Is spanking child abuse? I know many studies have found that spanking leads to violent and antisocial behavior, but should it be considered abuse?

There are many different responses to this issue.  Some are for spanking children, if administered “with love” and “without anger,” and many are against spanking children (such as myself) because it’s an ineffective discipline technique and physically and emotionally abusive. But I’m going to go in a different direction. …

SPANKING AS A DISCIPLINE TECHNIQUE FOR CHILDREN IS A DEEPLY FUCKED-UP CULTURAL PRACTICE.

Spanking, like it or not, has a sexual element. You as the adult “spanker” may not intend that … at all … but it’s still there.

Even many people that endorse spanking stop after children reach puberty or begin to develop secondary sex characteristicsIf spanking doesn’t have a sexual element, then why would the practice have to be stopped because of age? Because even spankers that don’t intend to introduce a sexual element to their “discipline” realize the inherently sexual nature of spanking.
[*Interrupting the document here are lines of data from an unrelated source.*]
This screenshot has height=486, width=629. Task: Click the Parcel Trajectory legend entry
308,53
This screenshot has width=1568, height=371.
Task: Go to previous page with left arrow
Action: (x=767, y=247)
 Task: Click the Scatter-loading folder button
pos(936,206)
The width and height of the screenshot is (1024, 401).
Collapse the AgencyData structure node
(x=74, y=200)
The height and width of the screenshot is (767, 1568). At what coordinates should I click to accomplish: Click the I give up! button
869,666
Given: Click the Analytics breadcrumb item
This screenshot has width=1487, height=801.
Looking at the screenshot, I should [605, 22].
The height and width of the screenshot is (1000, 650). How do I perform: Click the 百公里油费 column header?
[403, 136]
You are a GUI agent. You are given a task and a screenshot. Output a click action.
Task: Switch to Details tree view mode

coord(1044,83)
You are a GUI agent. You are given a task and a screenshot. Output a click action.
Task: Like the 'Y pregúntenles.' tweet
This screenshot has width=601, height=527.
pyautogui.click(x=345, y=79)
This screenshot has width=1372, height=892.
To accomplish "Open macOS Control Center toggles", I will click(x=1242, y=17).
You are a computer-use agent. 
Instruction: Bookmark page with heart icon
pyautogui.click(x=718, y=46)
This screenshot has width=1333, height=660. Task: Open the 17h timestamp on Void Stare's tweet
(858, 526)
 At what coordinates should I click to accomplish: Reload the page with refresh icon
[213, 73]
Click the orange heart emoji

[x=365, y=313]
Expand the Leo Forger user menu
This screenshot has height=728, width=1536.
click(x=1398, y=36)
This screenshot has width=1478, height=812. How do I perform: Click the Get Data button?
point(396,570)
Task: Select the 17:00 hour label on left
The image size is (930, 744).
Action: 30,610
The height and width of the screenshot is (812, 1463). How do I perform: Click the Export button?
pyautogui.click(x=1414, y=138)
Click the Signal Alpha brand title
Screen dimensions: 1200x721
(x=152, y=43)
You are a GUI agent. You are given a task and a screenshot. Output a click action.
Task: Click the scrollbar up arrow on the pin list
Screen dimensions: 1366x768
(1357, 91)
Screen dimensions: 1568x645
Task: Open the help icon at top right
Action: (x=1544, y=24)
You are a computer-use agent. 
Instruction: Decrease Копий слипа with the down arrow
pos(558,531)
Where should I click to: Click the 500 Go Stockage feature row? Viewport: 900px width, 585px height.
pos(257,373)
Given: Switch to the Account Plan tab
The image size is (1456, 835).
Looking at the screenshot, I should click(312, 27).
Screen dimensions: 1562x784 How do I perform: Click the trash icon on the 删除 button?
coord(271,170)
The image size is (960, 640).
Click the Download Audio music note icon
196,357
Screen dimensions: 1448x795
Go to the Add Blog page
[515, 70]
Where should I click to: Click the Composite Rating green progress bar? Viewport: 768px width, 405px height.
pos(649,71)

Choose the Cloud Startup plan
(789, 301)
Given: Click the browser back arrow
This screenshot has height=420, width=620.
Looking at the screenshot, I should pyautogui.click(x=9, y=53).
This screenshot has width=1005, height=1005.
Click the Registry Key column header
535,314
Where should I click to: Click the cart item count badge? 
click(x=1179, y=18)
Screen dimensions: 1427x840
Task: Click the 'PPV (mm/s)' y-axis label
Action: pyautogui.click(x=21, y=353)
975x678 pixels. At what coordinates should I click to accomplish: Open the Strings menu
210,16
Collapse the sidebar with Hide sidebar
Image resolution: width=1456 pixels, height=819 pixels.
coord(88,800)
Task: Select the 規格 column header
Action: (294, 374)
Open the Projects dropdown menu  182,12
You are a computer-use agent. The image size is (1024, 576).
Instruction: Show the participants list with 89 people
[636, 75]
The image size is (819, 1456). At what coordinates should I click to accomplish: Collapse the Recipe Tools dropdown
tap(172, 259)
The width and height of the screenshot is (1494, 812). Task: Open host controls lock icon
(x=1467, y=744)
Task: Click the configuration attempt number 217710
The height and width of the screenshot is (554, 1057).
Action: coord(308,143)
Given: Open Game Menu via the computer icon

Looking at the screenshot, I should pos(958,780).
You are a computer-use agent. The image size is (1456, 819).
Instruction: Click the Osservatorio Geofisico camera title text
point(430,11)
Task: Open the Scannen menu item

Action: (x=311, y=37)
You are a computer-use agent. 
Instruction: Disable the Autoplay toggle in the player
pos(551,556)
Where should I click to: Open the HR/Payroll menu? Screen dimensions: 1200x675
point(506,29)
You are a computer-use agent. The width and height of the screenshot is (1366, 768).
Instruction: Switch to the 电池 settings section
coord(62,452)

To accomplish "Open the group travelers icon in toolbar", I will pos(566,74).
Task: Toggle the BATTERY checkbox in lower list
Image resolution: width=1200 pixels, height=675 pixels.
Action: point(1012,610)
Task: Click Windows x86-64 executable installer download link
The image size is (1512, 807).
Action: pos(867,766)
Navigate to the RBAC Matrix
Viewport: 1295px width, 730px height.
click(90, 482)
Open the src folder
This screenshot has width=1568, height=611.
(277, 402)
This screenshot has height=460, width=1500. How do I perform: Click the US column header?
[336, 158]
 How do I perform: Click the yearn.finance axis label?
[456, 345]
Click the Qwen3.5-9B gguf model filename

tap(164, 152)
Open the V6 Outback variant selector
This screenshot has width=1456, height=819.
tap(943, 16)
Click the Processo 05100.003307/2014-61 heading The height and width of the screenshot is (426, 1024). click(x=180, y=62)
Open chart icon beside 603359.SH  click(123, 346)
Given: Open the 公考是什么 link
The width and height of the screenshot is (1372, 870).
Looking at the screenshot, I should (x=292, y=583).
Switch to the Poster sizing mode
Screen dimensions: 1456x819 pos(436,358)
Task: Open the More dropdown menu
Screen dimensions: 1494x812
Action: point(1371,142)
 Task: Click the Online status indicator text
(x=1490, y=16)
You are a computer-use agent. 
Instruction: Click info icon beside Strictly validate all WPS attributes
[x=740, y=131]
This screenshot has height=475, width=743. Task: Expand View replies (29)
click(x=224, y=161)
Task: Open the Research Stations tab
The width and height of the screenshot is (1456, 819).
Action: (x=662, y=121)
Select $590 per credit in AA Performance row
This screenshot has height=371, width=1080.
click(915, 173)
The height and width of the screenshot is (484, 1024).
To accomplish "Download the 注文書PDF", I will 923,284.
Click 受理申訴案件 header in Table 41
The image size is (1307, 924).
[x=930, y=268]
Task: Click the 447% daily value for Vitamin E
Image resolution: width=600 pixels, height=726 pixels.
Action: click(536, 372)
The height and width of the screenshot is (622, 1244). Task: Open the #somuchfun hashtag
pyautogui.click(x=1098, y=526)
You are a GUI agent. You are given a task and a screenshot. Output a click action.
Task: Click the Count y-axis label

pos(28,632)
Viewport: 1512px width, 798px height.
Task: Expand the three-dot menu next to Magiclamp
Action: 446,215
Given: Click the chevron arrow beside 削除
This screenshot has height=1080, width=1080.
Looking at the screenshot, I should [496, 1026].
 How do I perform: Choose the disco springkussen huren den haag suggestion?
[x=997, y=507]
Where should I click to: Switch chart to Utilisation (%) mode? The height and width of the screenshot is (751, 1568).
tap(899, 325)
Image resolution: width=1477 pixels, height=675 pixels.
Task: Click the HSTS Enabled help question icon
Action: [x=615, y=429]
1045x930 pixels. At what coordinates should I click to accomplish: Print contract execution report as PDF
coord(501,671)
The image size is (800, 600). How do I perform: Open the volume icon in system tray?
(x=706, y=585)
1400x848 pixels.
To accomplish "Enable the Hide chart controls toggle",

And even if you as an adult don’t see children in a sexual fashion, [CAUTION—EXTREME CONTENT WARNING] sexually abusive adults that do can manipulate access to the private parts of young individuals trained to submit to spankings. Is that really what you want to be teaching children? That adults with good community standing and sterling reputations that love you (or claim to) nonetheless can have access to your buttocks?

If we teach children that their bodies are inviolate and wholly their own, yet leave this one backdoor open (pun intended) for bodily violation, who do you think benefits from that?

And, no, making the spanking hard enough or clothed enough doesn’t remove the sexual element. It increases it for many individuals. And reducing the intensity or forcefulness of the spanking … or using an implement instead of a bare hand, or vice versa … or making sure that the spanker is the same gender as the spankee … doesn’t mitigate the erotic elements either. What I just described doesn’t sound like any kind of activity adult caregivers should be having with their minor charges. It sounds like erotic negotiation between kinky adults.

ALL THE “NO’s” … EVER … IN THE ENTIRE UNIVERSE.

Addendum: This doesn’t even take into account any involuntary sexual responses children/pre-adult adolescents might have in reaction to this particular kind of abuse. Way to fuck up a kid even more than the inflicted physical and emotional abuse already would.

Addendum 2: Ignore the 13th paragraph of the second link as anti-BDSM claptrap (for the adult, ethical, and voluntary type, that is).